| HONG KONG
HONG KONG Feb 26 With nearly half of its market
value wiped out in the last three years, Hong Kong's stock
exchange is hoping that a slate of new initiatives will give it
a much needed boost.
Hong Kong Exchanges & Clearing Ltd, as it's
formally known, has pinned hopes on a HK$3 billion ($386
million) technology upgrade, a push into yuan-denominated
products and its $2.2 billion purchase of the London Metals
Exchange in 2012.
A glimpse into its progress and future plans will come on
Wednesday when the exchange reports 2013 results, with analysts
expecting a profit of HK$4.7 billion.
The HKEx is betting on a bigger menu of yuan-denominated
products in bonds, commodities and equities as Hong Kong strives
to cement its position as the world's biggest offshore yuan hub.
Last week it listed the first Exchange Traded Fund, or ETF,
outside China that tracks the onshore bond market.
A resurgence in initial public offerings late last year has
boosted listing fees, though HKEx executives know that IPO
revenues alone are not the answer to its turnaround.

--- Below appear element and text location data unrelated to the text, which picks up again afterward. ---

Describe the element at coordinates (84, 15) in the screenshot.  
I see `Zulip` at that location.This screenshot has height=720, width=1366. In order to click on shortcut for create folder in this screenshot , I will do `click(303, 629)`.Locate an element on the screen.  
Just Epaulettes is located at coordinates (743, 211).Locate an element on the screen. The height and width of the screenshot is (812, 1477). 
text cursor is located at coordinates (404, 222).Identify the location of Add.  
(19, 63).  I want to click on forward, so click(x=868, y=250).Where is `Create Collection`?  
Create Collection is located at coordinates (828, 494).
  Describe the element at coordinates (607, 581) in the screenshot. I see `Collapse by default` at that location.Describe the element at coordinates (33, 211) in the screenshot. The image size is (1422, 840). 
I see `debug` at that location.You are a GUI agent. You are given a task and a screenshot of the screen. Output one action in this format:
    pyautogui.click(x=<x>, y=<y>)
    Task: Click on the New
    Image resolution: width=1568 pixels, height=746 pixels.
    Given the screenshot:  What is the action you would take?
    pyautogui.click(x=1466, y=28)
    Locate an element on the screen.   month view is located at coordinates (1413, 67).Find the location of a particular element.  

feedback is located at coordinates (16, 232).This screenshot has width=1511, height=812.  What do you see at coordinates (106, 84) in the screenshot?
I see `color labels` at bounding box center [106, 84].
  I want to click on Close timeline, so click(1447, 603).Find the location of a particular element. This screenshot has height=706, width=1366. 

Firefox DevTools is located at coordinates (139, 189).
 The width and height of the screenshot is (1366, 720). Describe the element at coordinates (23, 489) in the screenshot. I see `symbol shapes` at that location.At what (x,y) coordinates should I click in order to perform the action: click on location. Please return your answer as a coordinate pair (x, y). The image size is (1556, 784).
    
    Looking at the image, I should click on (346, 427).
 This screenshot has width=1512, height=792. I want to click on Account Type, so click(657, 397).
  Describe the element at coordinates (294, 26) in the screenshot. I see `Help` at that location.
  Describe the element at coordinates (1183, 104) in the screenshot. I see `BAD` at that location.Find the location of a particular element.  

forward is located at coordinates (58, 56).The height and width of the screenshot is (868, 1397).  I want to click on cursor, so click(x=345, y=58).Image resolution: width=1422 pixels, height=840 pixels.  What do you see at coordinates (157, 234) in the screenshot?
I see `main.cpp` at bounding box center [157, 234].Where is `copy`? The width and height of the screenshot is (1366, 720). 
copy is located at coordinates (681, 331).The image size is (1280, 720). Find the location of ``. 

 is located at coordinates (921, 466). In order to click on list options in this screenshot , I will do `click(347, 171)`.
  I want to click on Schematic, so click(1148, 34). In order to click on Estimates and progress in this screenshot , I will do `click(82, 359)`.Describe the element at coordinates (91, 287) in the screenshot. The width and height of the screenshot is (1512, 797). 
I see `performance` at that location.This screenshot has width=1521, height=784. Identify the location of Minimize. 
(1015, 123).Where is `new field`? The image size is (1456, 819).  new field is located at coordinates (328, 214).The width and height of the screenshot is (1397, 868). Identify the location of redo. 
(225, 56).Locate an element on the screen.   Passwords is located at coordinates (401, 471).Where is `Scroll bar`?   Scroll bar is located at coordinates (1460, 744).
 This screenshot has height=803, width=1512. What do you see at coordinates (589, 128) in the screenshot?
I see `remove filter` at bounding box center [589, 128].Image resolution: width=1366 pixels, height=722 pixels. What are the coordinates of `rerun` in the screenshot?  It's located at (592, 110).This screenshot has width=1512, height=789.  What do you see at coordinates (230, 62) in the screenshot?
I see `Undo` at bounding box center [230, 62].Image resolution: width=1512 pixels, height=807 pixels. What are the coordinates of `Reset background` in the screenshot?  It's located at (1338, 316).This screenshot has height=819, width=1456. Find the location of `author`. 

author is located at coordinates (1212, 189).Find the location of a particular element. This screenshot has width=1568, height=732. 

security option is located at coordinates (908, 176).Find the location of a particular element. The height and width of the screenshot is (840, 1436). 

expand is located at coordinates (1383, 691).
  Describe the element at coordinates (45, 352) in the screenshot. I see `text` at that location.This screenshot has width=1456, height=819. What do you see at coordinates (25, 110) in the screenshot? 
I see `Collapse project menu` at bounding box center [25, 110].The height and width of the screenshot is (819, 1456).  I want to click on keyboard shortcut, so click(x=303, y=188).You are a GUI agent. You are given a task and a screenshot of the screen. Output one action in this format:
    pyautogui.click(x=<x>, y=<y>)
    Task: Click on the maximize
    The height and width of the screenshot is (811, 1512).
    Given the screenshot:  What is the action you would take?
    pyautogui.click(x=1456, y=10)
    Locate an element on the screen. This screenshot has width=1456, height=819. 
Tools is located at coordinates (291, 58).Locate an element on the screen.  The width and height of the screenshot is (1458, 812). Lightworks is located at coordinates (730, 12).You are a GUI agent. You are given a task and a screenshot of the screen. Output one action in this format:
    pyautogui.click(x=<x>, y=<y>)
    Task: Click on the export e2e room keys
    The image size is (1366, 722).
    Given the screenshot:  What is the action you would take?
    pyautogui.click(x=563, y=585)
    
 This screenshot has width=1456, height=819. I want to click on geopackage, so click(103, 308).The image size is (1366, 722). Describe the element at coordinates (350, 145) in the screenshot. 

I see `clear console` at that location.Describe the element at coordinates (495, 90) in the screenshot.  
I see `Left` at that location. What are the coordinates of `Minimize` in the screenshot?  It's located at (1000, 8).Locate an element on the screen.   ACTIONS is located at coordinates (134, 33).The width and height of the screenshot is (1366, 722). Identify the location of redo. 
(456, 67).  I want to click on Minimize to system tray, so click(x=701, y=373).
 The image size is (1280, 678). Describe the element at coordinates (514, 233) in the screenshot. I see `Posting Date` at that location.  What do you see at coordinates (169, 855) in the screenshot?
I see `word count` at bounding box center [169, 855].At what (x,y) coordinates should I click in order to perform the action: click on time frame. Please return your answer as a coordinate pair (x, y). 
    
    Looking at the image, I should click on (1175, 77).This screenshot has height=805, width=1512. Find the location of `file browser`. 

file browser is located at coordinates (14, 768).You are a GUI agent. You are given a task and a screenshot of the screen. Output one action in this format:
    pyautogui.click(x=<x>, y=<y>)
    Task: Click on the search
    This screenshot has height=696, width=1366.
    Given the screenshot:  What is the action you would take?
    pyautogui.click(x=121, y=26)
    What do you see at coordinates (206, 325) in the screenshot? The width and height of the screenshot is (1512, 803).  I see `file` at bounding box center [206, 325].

Indeed, the HKEx is urgently trying to tap new areas of
growth and diversify away from the traditional areas of cash
equity trading and equity offerings by Chinese companies.
Otherwise, the HKEx stands to lose ground as China moves
towards its goal of full convertibility of the yuan, which would
allow foreign investors to trade on mainland exchanges in
Shanghai and Shenzhen, unfettered by quotas or other
"If China opens up too fast, or if China finds that Hong
Kong can't deliver the things it wants, then we will lose our
edge," chief executive Charles Li told the audience at the Asia
Financial Forum in Hong Kong last month.
With a market capitalization of around $18 billion, Hong
Kong's stock exchange has fallen to fourth place from first
among publicly-listed international bourses, due in part to a
drop in IPO volumes since 2011.
HKEx's $6 billion to $7 billion of daily turnover now pales
in comparison to New York, Tokyo and mainland China exchanges,
where daily turnover at each is at least four times higher.
Meanwhile, rival exchanges such as the CME Group Ltd
, Intercontinental Exchange and NYSE Euronext
are encroaching on the HKEx's turf, offering their own
commodity and yuan-related products.
CME, for example, sees an average daily trading volume for
its yuan-denominated forex and bond products of $40 billion.
That compares to a daily average in January of $774 million for
HKEx's offshore yuan futures, according to company data.
Regulatory hurdles also loom.
HKEx's new data center is aimed at improving its
high-frequency trading offering, at a time when Hong Kong
regulators have denounced such trading as potentially
disruptive. Last year, regulators rejected Alibaba Holdings
attempt to launch a roughly $15 billion Hong Kong IPO.